• [YOUR OBJECTIVE]: In your copy, leave out the pictures and output only the lines from the one holding "Screen dimensions: 719x586" through the end of the data below, exactly.

==== GIVEN INFORMATION

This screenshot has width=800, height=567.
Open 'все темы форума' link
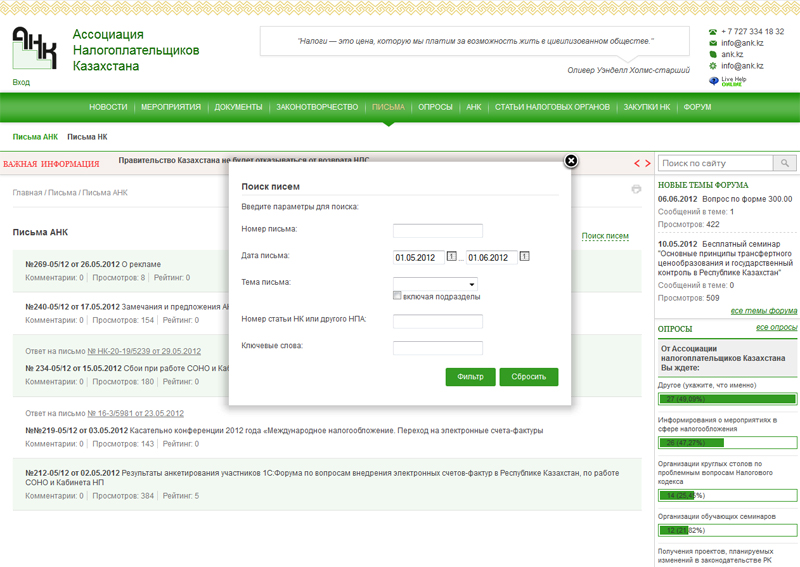click(763, 311)
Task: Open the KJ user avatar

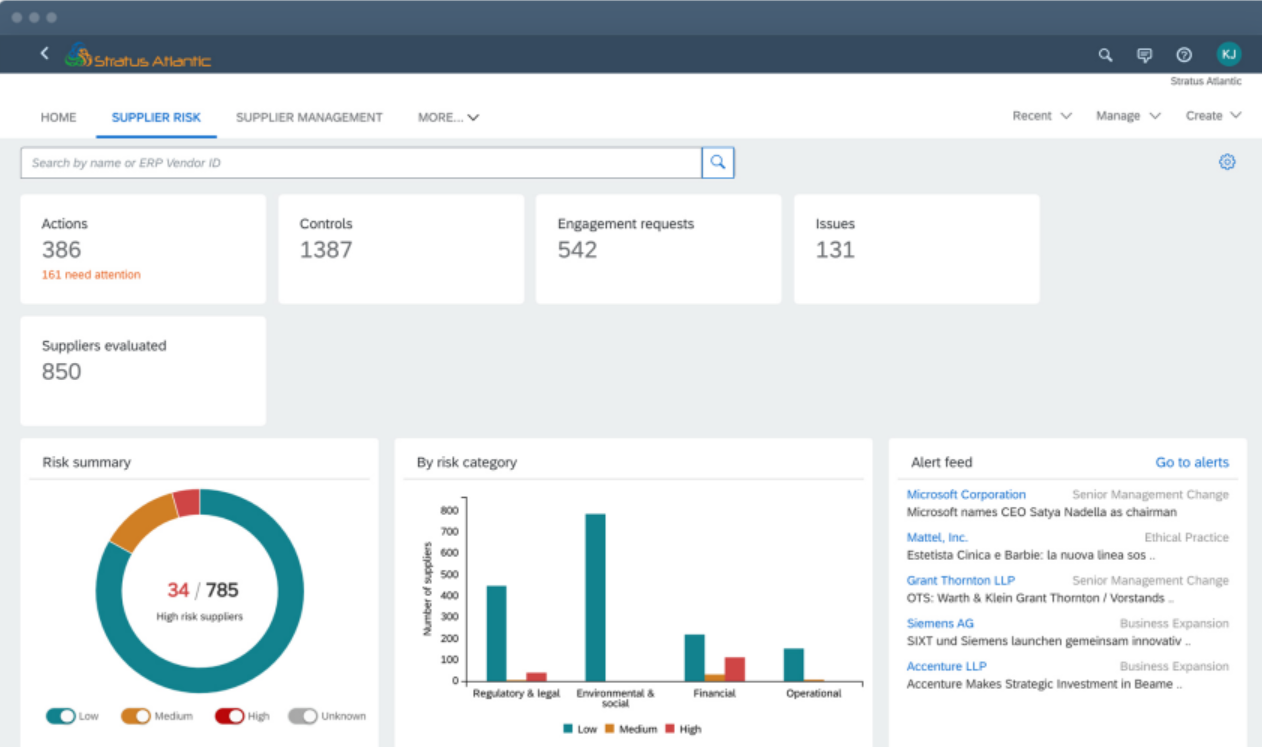Action: coord(1229,54)
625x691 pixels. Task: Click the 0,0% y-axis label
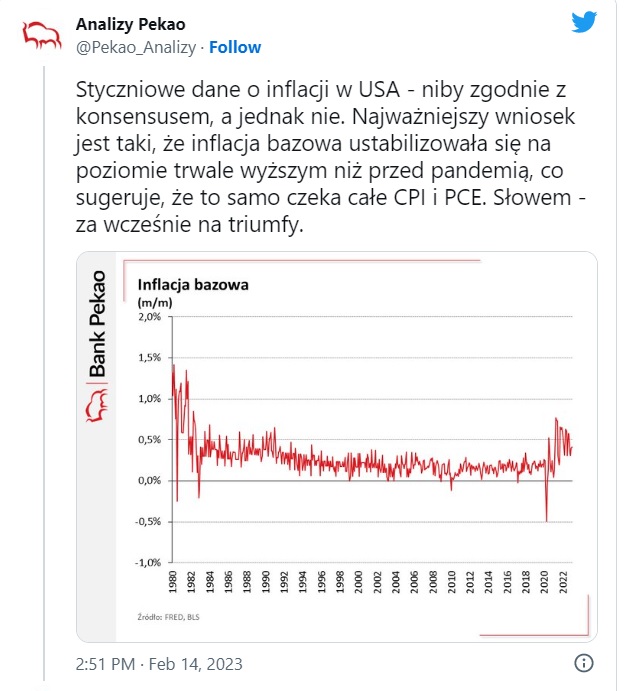[148, 480]
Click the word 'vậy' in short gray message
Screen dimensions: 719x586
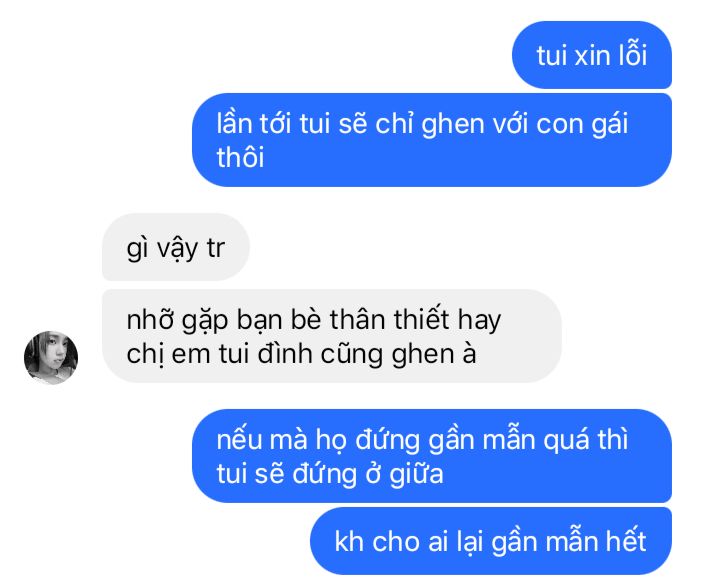pyautogui.click(x=178, y=249)
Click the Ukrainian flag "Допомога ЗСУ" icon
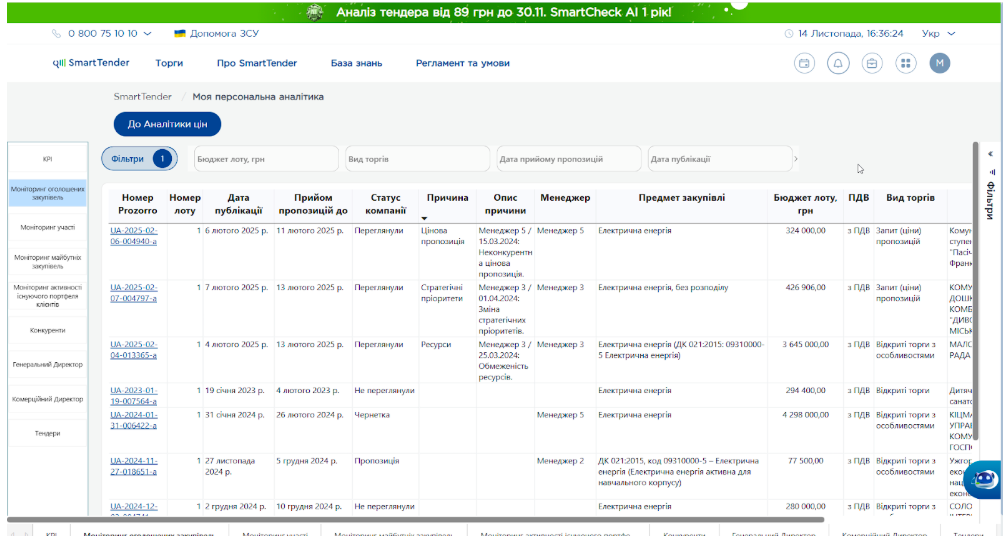1003x544 pixels. pyautogui.click(x=180, y=33)
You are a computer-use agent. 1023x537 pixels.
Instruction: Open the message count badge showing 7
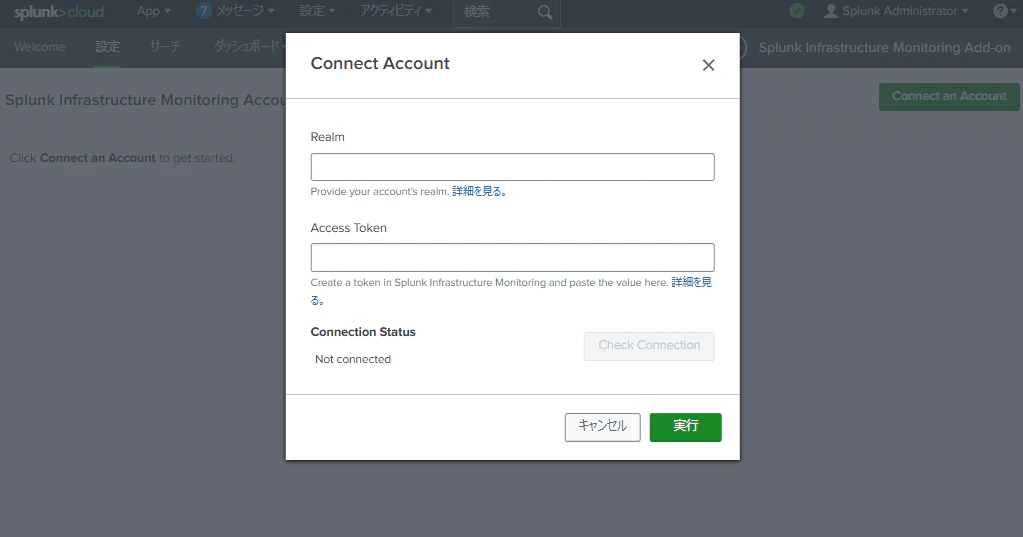(204, 10)
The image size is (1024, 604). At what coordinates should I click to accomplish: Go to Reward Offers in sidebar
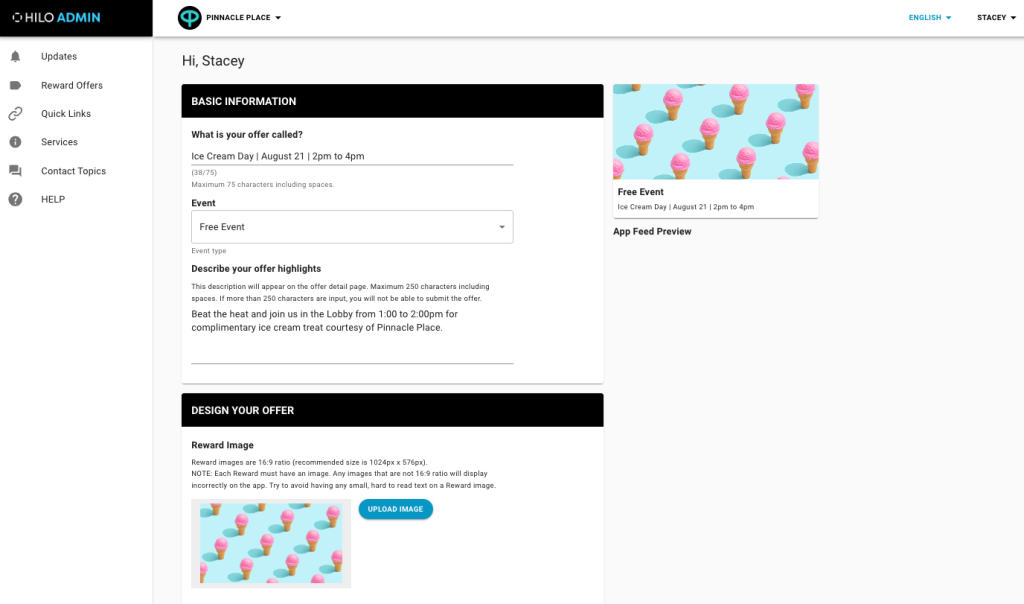pyautogui.click(x=72, y=86)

========

• [SOLVED EXERCISE]:
Screen dimensions: 719x586
pyautogui.click(x=178, y=249)
Click the Ukrainian flag "Допомога ЗСУ" icon
1003x544 pixels. pyautogui.click(x=180, y=33)
You are a computer-use agent. 1023x537 pixels.
Instruction: Open the message count badge showing 7
(204, 10)
The image size is (1024, 604). At what coordinates should I click to accomplish: Go to Reward Offers in sidebar
pyautogui.click(x=72, y=86)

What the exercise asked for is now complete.